И авраамическая пророческая традиция, и эллинистические философия и наука изначально занимались всеобъемлющими вопросами, связанными с жизненной ориентацией. Даже математическая и естественно-научная традиции времен клинописи являлись инструментами для масштабных религиозных концепций. Переход на греческий одновременно стал переходом на новый религиозный контекст сократической философской мысли, для которой отдельные научные традиции носили более или менее вспомогательный характер. Сократ и Платон, согласно используемым нами определениям религии, были такими же религиозными фигурами, как Амос и Исайя; геометрия или астрономия находились почти в таком же подчиненном положении по отношению к общей космической концепции, которую вырабатывали последователи сократических традиций, какое занимала еврейская историография по отношению к духовному видению приверженцев авраамической традиции.

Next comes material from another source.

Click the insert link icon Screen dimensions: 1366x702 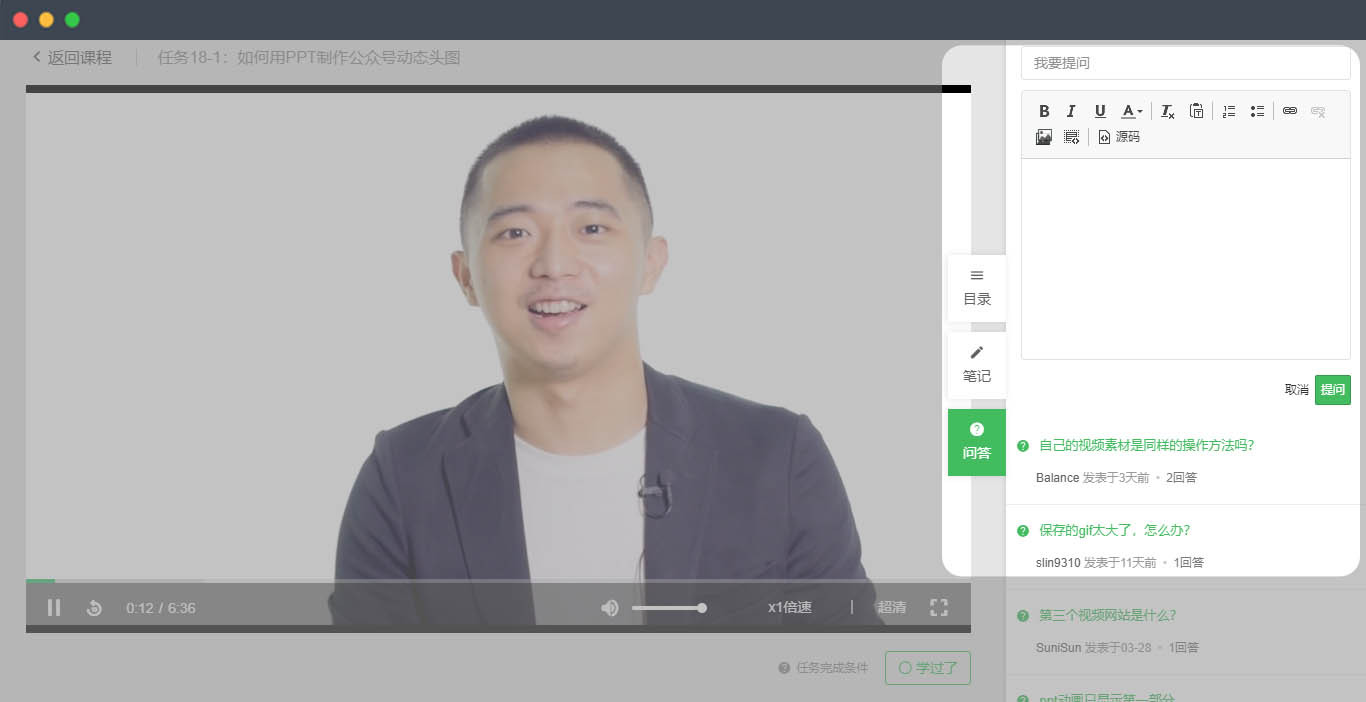(x=1290, y=111)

Но, в отличие от авраамической, сократические традиции с самого начала привлекали только интеллектуальную элиту; ее представители не делали попыток сформировать собственные популярные религиозные модели. Повседневный культ и популярные религиозные идеи оставили священникам и народным традициям; в лучшем случае философы предлагали узкие реформы или переформулировки. С подъемом монотеистических традиций, особенно христианства, они вытеснили язычество из философских взглядов, получив такое же широкое признание, что и прежняя религия в свое время.

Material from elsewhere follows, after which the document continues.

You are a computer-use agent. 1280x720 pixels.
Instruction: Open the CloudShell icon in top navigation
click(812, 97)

Однако приход монотеизма не остался незамеченным: его сторонники предъявляли более масштабные требования и ревниво относились к любому альтернативному мировоззрению. Философия не могла позволить себе выступить в недвусмысленно религиозной роли, даже среди элиты. Поэтому последователи Сократа и греческой философии, как правило, подчеркивали автономную силу отдельных элементов их традиции, приравнивая их к независимым научным течениям, к которым человек мог присоединиться независимо от своего вероисповедания или даже личных духовных взглядов. Такое отношение касалось не только их математики, астрономии и логики, но даже их метафизика иногда рассматривалась как автономная дисциплина, чьи аксиомы не подразумевали никаких духовных предубеждений, и которой можно было заниматься просто как упражнениями для ума; такого отношения не вынесли бы ни Платон (правда, по иным причинам), ни современные экзистенциалисты или лингвисты-аналитики.

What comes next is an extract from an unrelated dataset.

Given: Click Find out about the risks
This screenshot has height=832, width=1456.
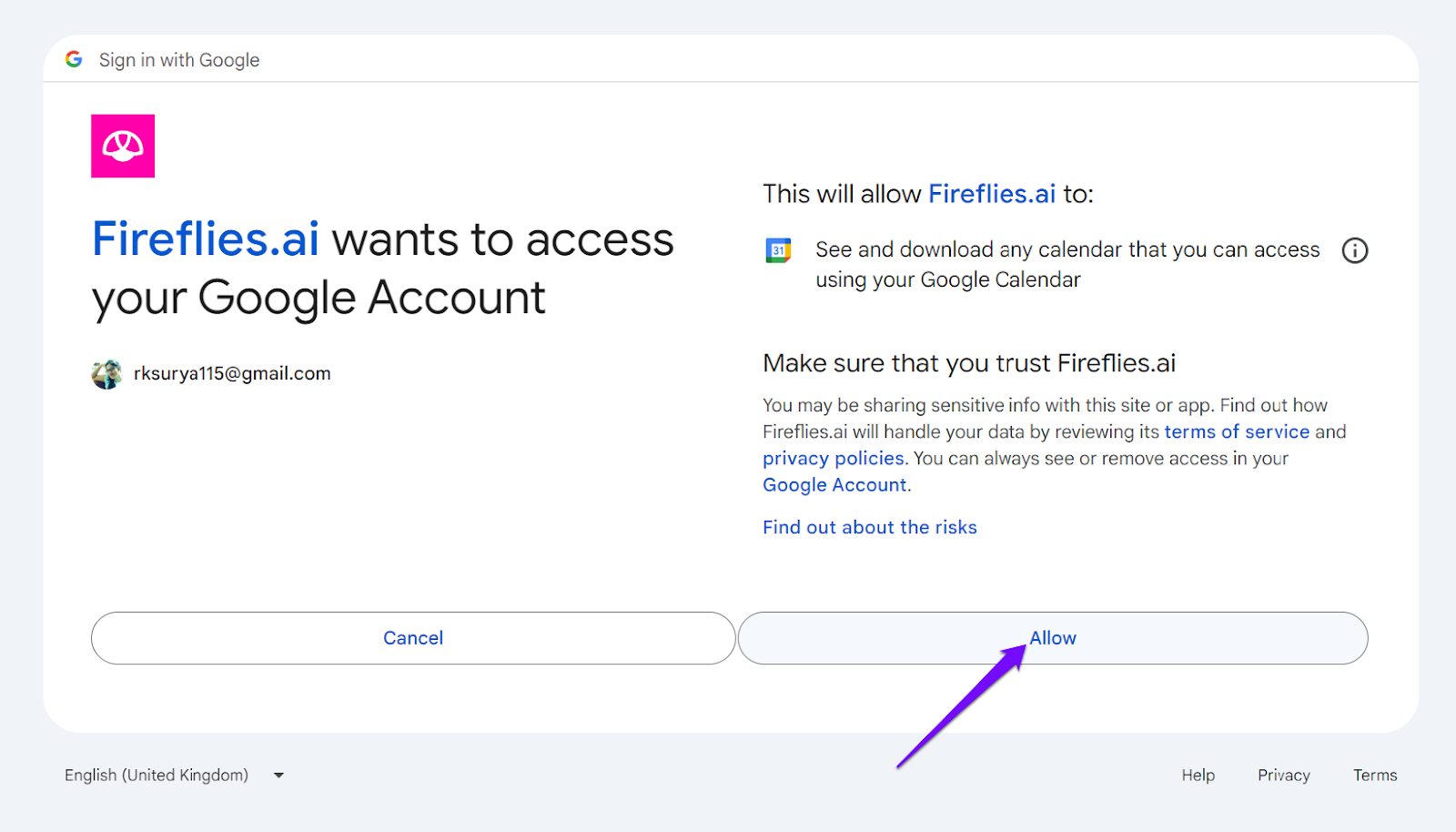Looking at the screenshot, I should [870, 527].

Этот упор на автономию научных дисциплин, насколько они вообще могли претендовать на независимое значение, открыл их диалоги для более широкого круга участников в принципе и одновременно ограничил круг вопросов, которые можно было обсуждать в рамках этих диалогов. Это привело, помимо прочего, к неясности относительно места аспектов этой традиции, связанных с жизненной ориентацией и религией; а сама традиция вынужденно представала просто как «философская» человеческая мудрость и стала казаться (даже некоторым своим адептам) всего лишь не связанным обязательствами рациональным подходом. Тем не менее на практике философская традиция в целом продолжала вести единый диалог, в котором участвовали те, кто занимался ее несколькими отдельными дисциплинами, и который по-прежнему предполагал наличие более или менее общего мировоззрения, общих духовных взглядов и даже в огромной мере общей манеры объединения духовных взглядов философов и доминирующей в народе религии.